Anouk Verviers, Building, destroying, and rebuilding cob columns as high as our bodies (2023). Arrêt sur image de documentation vidéo de performance. Expérimentation féministe de science-fiction.18h réparti sur 6 jours. Photo : Thomas Turner


C’est là que réside la contribution la plus radicale de Verviers au démantèlement des conceptions répandues voulant que le labeur soit un cycle destructif : elle identifie l’importance de détacher la pratique artistique du faire d’une quête téléologique orientée vers une fin, l’adoptant plutôt comme une forme de plaisir en soi. Si la pratique de l’artiste doit se poursuivre, puisque les efforts de cohabitation sur cette planète en déclin ne sont pas achevés, alors nos approches du travail et de la main-d’œuvre doivent être modifiées. Verviers n’est pas nihiliste; elle offre plutôt un geste autonome et collectif qui ne vise pas une « justesse » ou une « orientation » particulière mais nous invite à rejoindre un écosystème cyborg-féministe ouvert et ludique, qui se déploie continuellement.


Cette nouvelle ontologie est la raison pour laquelle je ressens un optimisme, un espoir et une joie incommensurables lorsque j’expérimente l’œuvre de Verviers, aussi difficile que le sujet puisse l’être. Même face au chaos de mon genou imprévisible, de l’effondrement du monde autour de moi, et des restrictions du monde de l’art, je me rappelle que la clé pour me détacher de cette spirale de la mort est de jouer. De faire et de défaire à ma guise.

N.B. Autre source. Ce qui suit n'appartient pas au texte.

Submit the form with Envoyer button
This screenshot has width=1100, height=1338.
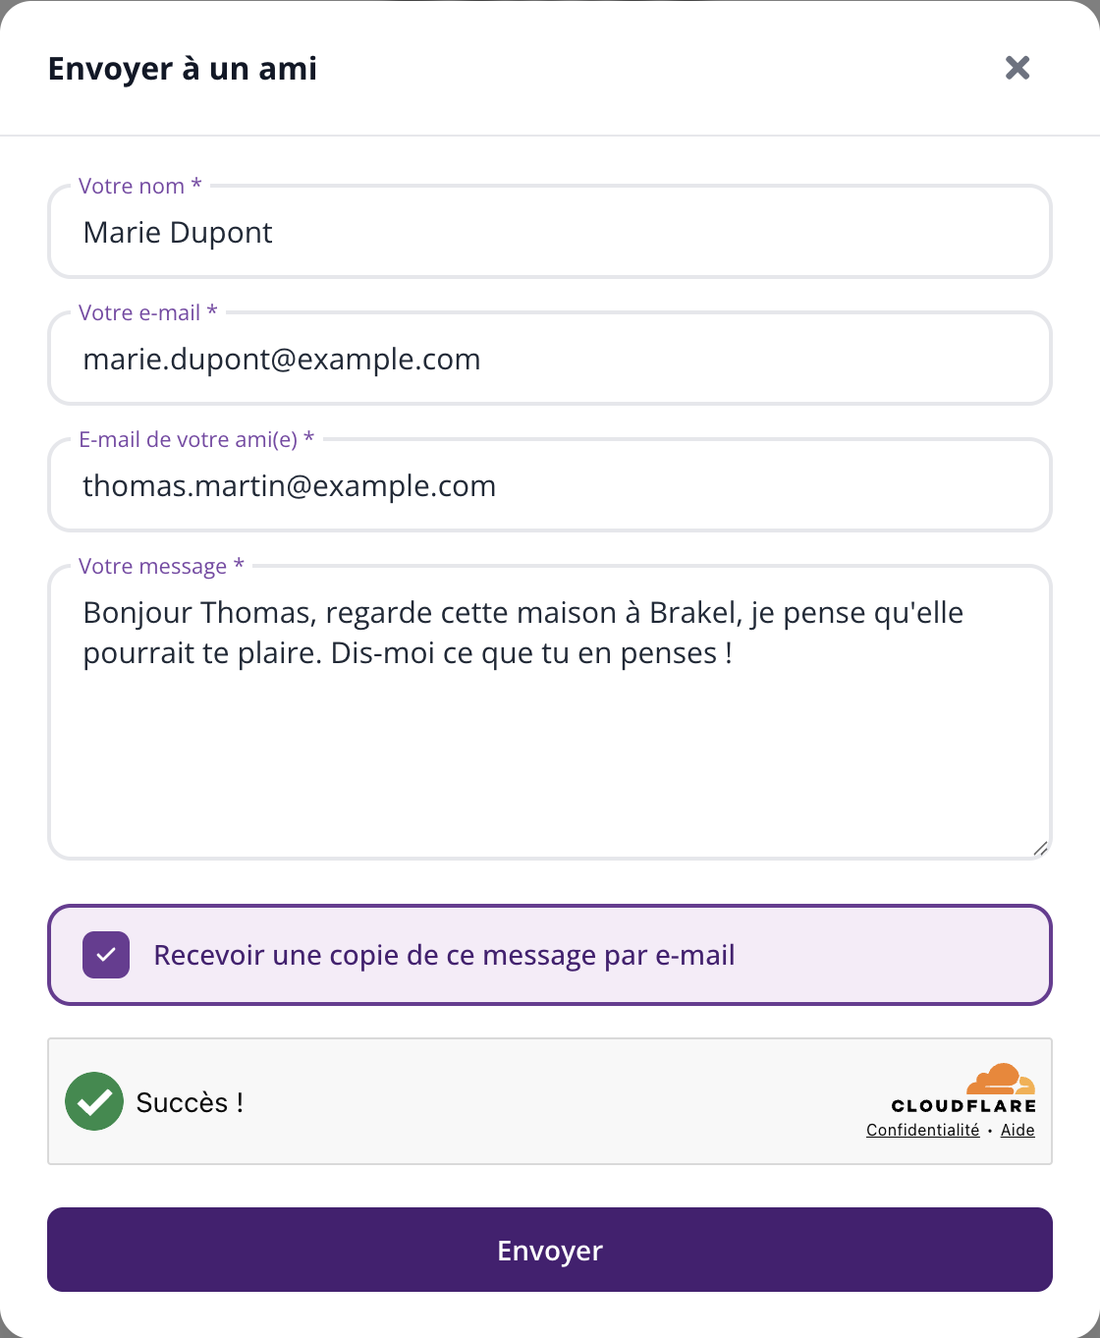[550, 1250]
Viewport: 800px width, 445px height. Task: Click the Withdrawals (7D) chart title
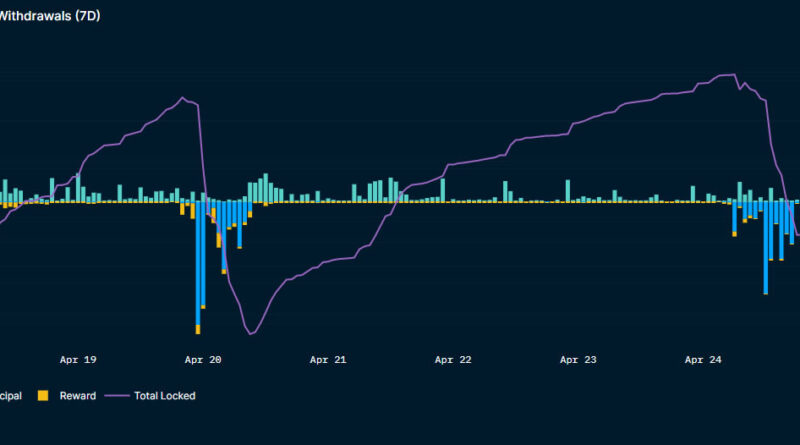[50, 16]
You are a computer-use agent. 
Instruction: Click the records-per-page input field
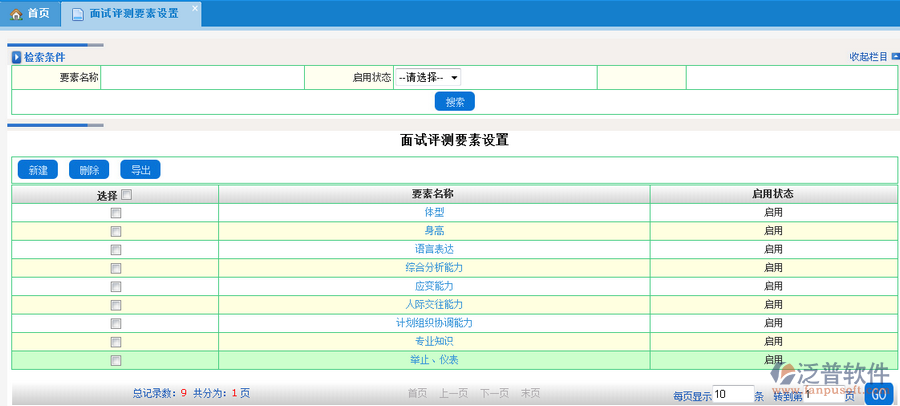pyautogui.click(x=732, y=393)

Traduction vers le français de Catherine Barnabé. La version originale anglaise peut être consultée ici.

1 Échange par courriel avec l’artiste, 1er octobre 2023.
2 Traduction libre de Sara Ahmed, The Cultural Politics of Emotion (Édimbourg : Edinburgh University Press, 2004), p. 23.
3 Traduction libre d’Ahmed, The Cultural Politics of Emotion, ibid., p. 24-25.
4 Traduction libre d’Anouk Verviers, Cybernetic hands playing in the mud (a community of bodies hosting migrating cells), essai vidéo (2023), boucle parfaite, 4 min 53 sec.
5 Échange par courriel avec l’artiste, 1er octobre 2023.
6 Traduction libre d’Ahmed, The Cultural Politics of Emotion, op cit., p. 163.